TASKS TO PERFORM:
**1.** Copy everything from "Another thing to" down to "goes up a lot." in the forum thread on invention and T2 supply, word for word.
**2.** Continue the forum thread on invention and T2 manufacturing from the point where it stops.

SELECTED TEXT:
^^^^^^^^

Another thing to think about - if we mess with the invention math so we can kick max run counts up without breaking a bunch of things (including making sure we scale job time correctly against output runs), does the potentially large increase in practical invention throughput risk breaking the market? If you could put in 24 hours' worth of invention in one go, are we going to see a destructive glut of T2 BPC supply?


Wouldn't that supply be self-regulated by prices of Datacores?

Cost of inventing would shoot up if the volume of invention jobs goes up a lot.

BRB buying datacores...

Edit: Unless of course you mean same amount of datacores for a larger invention run (far more licensed runs in each T2 BPC)...? Shocked




AFAIK most datacores are FW now, so any market pressure from increased invention is nipped in the bud by FW's willingness to shift their LP payouts to datacores, instead of say... faction ships. Or whatever those people buy.
Odoya
Aeon Abraxas
#1063 - 2014-05-17 05:20:55 UTC
Loraine Gess wrote:


I do think making T2 manufacturing easier will induce some of the larger and mid-level entities towards it. Right now it's either the realm of the dedicated (Jump Freighters), or the neurotic (T2 drones clickclickclickclickclickclickclickclickclickclickclickclickclick and so on). The money is good enough that given ease of use, I would do it along with half a dozen others. Of course this may take some pressure off the T1 markets, and it all depends on whether manufacturer population increases, decreases, or smooths out after the patch...

^^^^^^^^

GIVEN DATA:
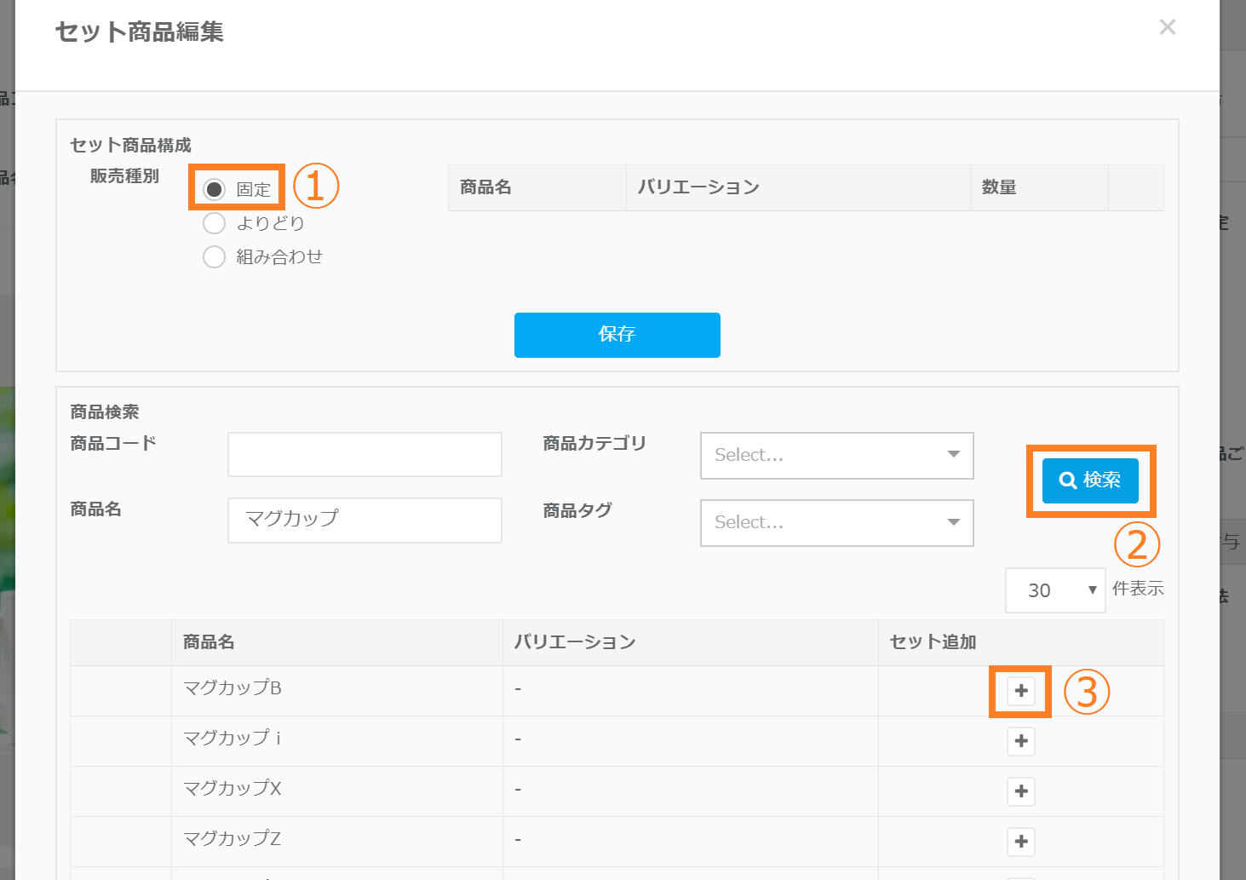Click the 商品名 field containing マグカップ
This screenshot has width=1246, height=880.
pos(365,520)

^^^^^^^^

ANSWERS FOR THE EXERCISE:
**1.**
Another thing to think about - if we mess with the invention math so we can kick max run counts up without breaking a bunch of things (including making sure we scale job time correctly against output runs), does the potentially large increase in practical invention throughput risk breaking the market? If you could put in 24 hours' worth of invention in one go, are we going to see a destructive glut of T2 BPC supply?


Wouldn't that supply be self-regulated by prices of Datacores?

Cost of inventing would shoot up if the volume of invention jobs goes up a lot.

**2.**
Besides the queue stacking, and ciicking, I think bringing invention success rates in line with manufacturing rates would help a lot. If you have the potential to run 10 invention jobs and 10 manufacturing jobs, and your invention rates hit about 1/3 of the time, you can never stuff your manufacturing queues with 10 T2 jobs due to lack of T2 BPCS. Options to get rid of that bottleneck would be nice.
Loraine Gess
Confedeferate Union of Tax Legalists
#1064 - 2014-05-17 05:39:07 UTC
Odoya wrote:
Loraine Gess wrote:


I do think making T2 manufacturing easier will induce some of the larger and mid-level entities towards it. Right now it's either the realm of the dedicated (Jump Freighters), or the neurotic (T2 drones clickclickclickclickclickclickclickclickclickclickclickclickclick and so on). The money is good enough that given ease of use, I would do it along with half a dozen others. Of course this may take some pressure off the T1 markets, and it all depends on whether manufacturer population increases, decreases, or smooths out after the patch...


Besides the queue stacking, and ciicking, I think bringing invention success rates in line with manufacturing rates would help a lot. If you have the potential to run 10 invention jobs and 10 manufacturing jobs, and your invention rates hit about 1/3 of the time, you can never stuff your manufacturing queues with 10 T2 jobs due to lack of T2 BPCS. Options to get rid of that bottleneck would be nice.



In my opinion and personal experience this pushes invention towards a side job for extra/vacant research slots. Then you can "burst" build through a created stockpile. This, obviously, has its own deficiencies. I agree that invention chances need to be changed, but perhaps not with why or how. I think invention should scale much, much more significantly with skills. Right now between the horror that is invention clicking and the (relatively) small difference in invention chance, which is a SMALL part of job cost, you are not required to skill up. At all. There may have been a time where IV was necessary, V preferred, but no longer. By drastically increasing the difference to invention costs from skills and absolutely increasing the throughput (via the UI improvements) I think manufacturers would be pushed to specialize in certain areas.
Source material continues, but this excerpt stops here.